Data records
# # # # #
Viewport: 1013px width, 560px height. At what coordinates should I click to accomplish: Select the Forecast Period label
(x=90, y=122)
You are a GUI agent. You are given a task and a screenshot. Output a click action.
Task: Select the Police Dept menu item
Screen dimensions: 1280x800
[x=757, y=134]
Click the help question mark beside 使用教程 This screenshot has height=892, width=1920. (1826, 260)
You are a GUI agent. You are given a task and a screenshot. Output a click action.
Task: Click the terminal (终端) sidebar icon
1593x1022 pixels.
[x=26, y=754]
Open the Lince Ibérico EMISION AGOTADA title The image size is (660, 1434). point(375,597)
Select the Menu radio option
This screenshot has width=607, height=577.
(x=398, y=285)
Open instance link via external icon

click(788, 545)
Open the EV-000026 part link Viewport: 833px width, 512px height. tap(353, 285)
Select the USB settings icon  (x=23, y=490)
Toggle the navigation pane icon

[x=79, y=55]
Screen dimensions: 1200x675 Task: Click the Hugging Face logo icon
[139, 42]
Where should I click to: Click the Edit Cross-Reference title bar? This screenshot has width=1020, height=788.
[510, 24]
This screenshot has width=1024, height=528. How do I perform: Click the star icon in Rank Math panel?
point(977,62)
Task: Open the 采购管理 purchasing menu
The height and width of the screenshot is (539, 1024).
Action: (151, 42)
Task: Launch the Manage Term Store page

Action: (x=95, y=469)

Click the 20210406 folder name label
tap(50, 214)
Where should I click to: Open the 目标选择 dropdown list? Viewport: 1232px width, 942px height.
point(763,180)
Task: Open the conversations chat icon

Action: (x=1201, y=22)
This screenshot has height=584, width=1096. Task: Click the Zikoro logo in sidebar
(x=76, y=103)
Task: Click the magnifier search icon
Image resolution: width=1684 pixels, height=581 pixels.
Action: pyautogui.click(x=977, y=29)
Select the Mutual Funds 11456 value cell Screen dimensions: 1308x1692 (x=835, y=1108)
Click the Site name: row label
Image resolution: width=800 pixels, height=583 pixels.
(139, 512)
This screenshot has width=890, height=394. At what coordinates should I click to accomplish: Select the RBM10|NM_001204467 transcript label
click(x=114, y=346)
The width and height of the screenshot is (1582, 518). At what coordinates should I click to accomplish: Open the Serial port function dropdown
# # # # #
### WHAT IS REQUIRED:
All of the data above should be set down again exactly.

### ANSWER TO THE PROBLEM:
Viewport: 1013px width, 560px height. At what coordinates should I click to accomplish: Select the Forecast Period label
(x=90, y=122)
You are a GUI agent. You are given a task and a screenshot. Output a click action.
Task: Select the Police Dept menu item
Screen dimensions: 1280x800
[x=757, y=134]
Click the help question mark beside 使用教程 This screenshot has height=892, width=1920. (1826, 260)
You are a GUI agent. You are given a task and a screenshot. Output a click action.
Task: Click the terminal (终端) sidebar icon
1593x1022 pixels.
[x=26, y=754]
Open the Lince Ibérico EMISION AGOTADA title The image size is (660, 1434). point(375,597)
Select the Menu radio option
This screenshot has width=607, height=577.
(x=398, y=285)
Open instance link via external icon

click(788, 545)
Open the EV-000026 part link Viewport: 833px width, 512px height. tap(353, 285)
Select the USB settings icon  (x=23, y=490)
Toggle the navigation pane icon

[x=79, y=55]
Screen dimensions: 1200x675 Task: Click the Hugging Face logo icon
[139, 42]
Where should I click to: Click the Edit Cross-Reference title bar? This screenshot has width=1020, height=788.
[510, 24]
This screenshot has width=1024, height=528. How do I perform: Click the star icon in Rank Math panel?
point(977,62)
Task: Open the 采购管理 purchasing menu
The height and width of the screenshot is (539, 1024).
Action: (151, 42)
Task: Launch the Manage Term Store page

Action: (x=95, y=469)

Click the 20210406 folder name label
tap(50, 214)
Where should I click to: Open the 目标选择 dropdown list? Viewport: 1232px width, 942px height.
point(763,180)
Task: Open the conversations chat icon

Action: (x=1201, y=22)
This screenshot has height=584, width=1096. Task: Click the Zikoro logo in sidebar
(x=76, y=103)
Task: Click the magnifier search icon
Image resolution: width=1684 pixels, height=581 pixels.
Action: pyautogui.click(x=977, y=29)
Select the Mutual Funds 11456 value cell Screen dimensions: 1308x1692 (x=835, y=1108)
Click the Site name: row label
Image resolution: width=800 pixels, height=583 pixels.
(139, 512)
This screenshot has width=890, height=394. At what coordinates should I click to accomplish: Select the RBM10|NM_001204467 transcript label
click(x=114, y=346)
The width and height of the screenshot is (1582, 518). At what coordinates should I click to accomplish: Open the Serial port function dropdown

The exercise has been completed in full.